Less Than Two Months Into Trump’s Presidency, There Is Still No End in Sight to His Conflicts of Interest
The problems exist at two levels. First is the clear potential for self-dealing. But benefits also could fall to President Trump through unbidden acts by others, such as foreign governments granting advantages to his overseas properties hoping to win favor with the administration. In fact, China recently approved three dozen Trump-related trademarks in what some experts say was an expedited process. And with Trump as the top executive of the U.S. government, his private business holdings will routinely put underlings in fraught situations. If they roll back a regulation, was it because it needed to be changed or because it might help the boss?

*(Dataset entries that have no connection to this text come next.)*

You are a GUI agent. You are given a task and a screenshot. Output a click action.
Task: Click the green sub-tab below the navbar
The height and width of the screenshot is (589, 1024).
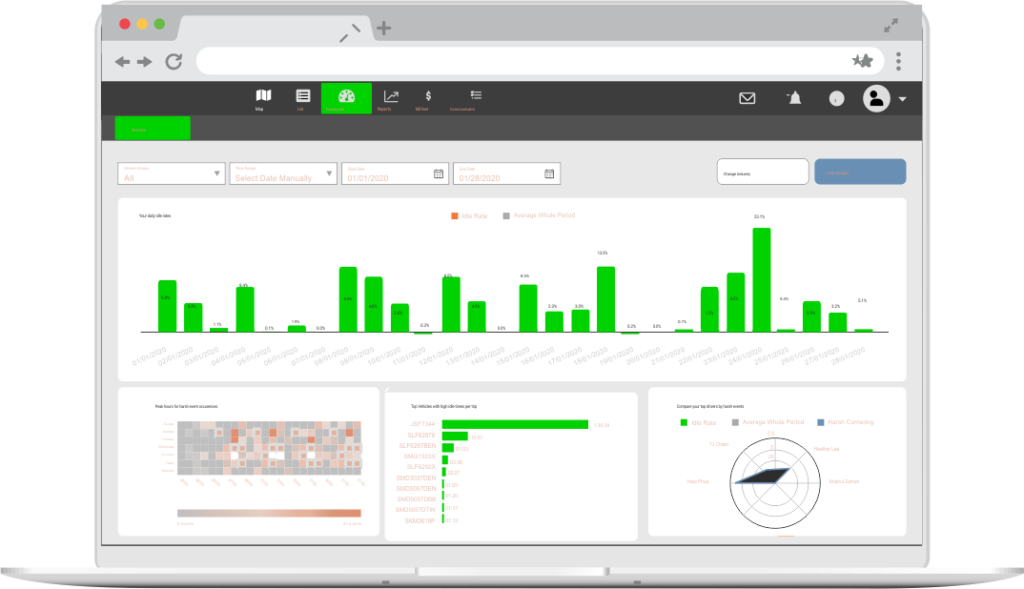coord(152,128)
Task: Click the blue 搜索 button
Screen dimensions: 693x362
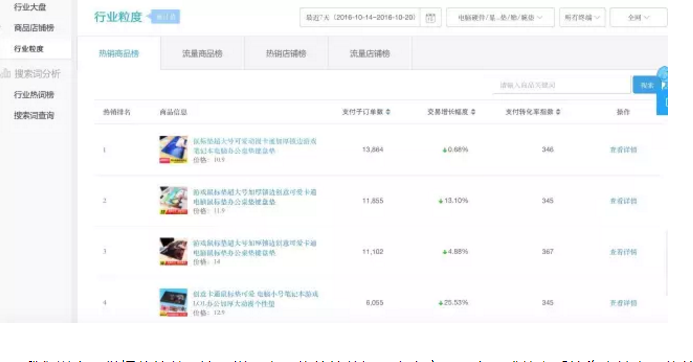Action: (647, 85)
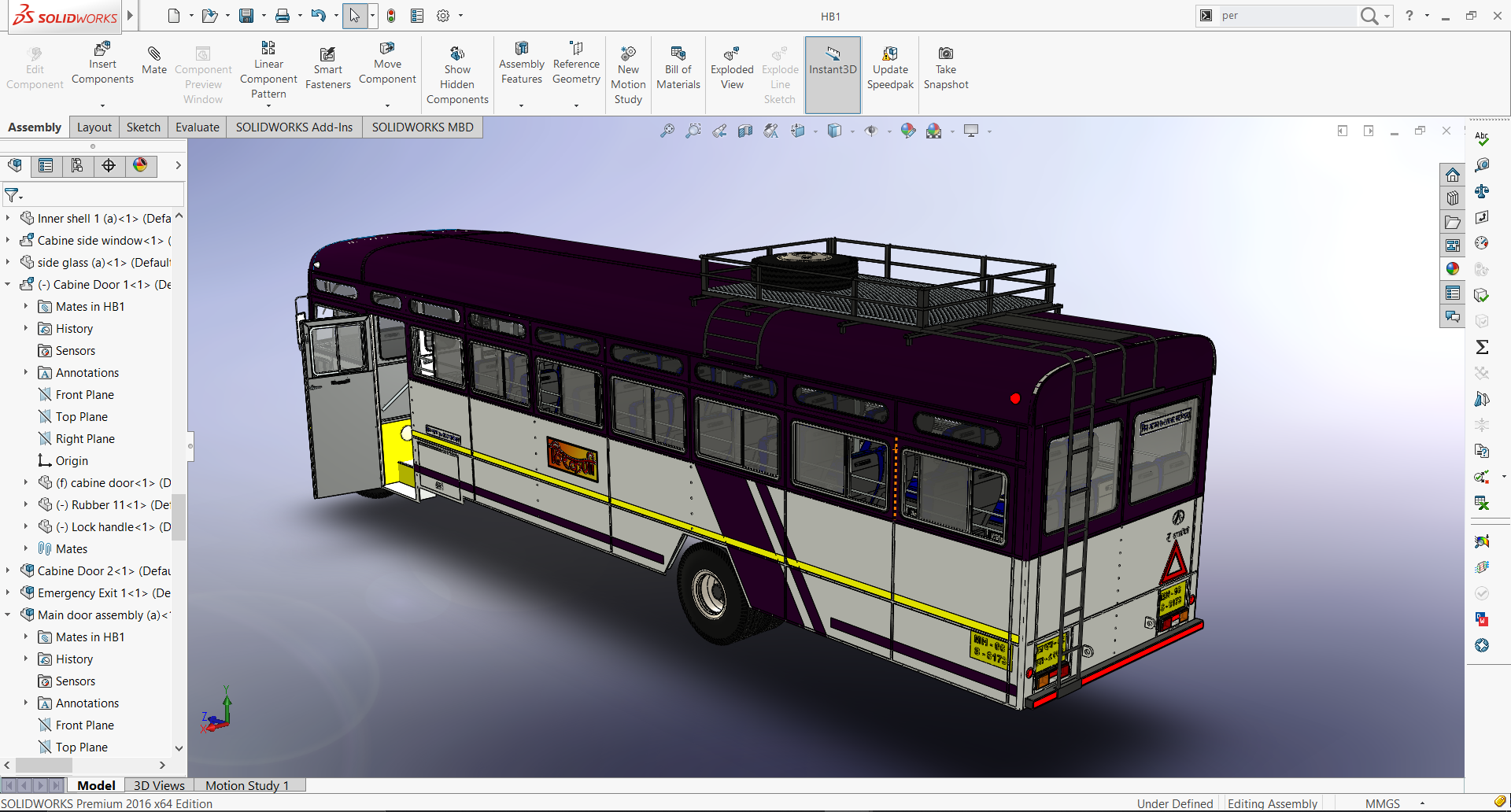1511x812 pixels.
Task: Open Assembly Features dropdown arrow
Action: (x=521, y=105)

Trump will not resolve these conflicts on his own — he’s shown that he intends to bull ahead, the interests of the nation be damned.
So where are Trump’s conflicts? Pretty much everywhere. Since the inauguration, Trump has spent four weekends at Mar-A-Lago, his private Palm Beach resort that on Jan. 1 — three weeks before Trump’s inauguration — doubled its initiation fee to $200,000. Trump’s backers argued that it was overdue — the fee had been cut from that to $100,000 in the aftermath of the Bernie Madoff fraud scandal, which hit Palm Beach hard. Yet the timing is, at the least, suspect, as though the resort was capitalizing on the desire of the well-heeled to hobnob with the new president.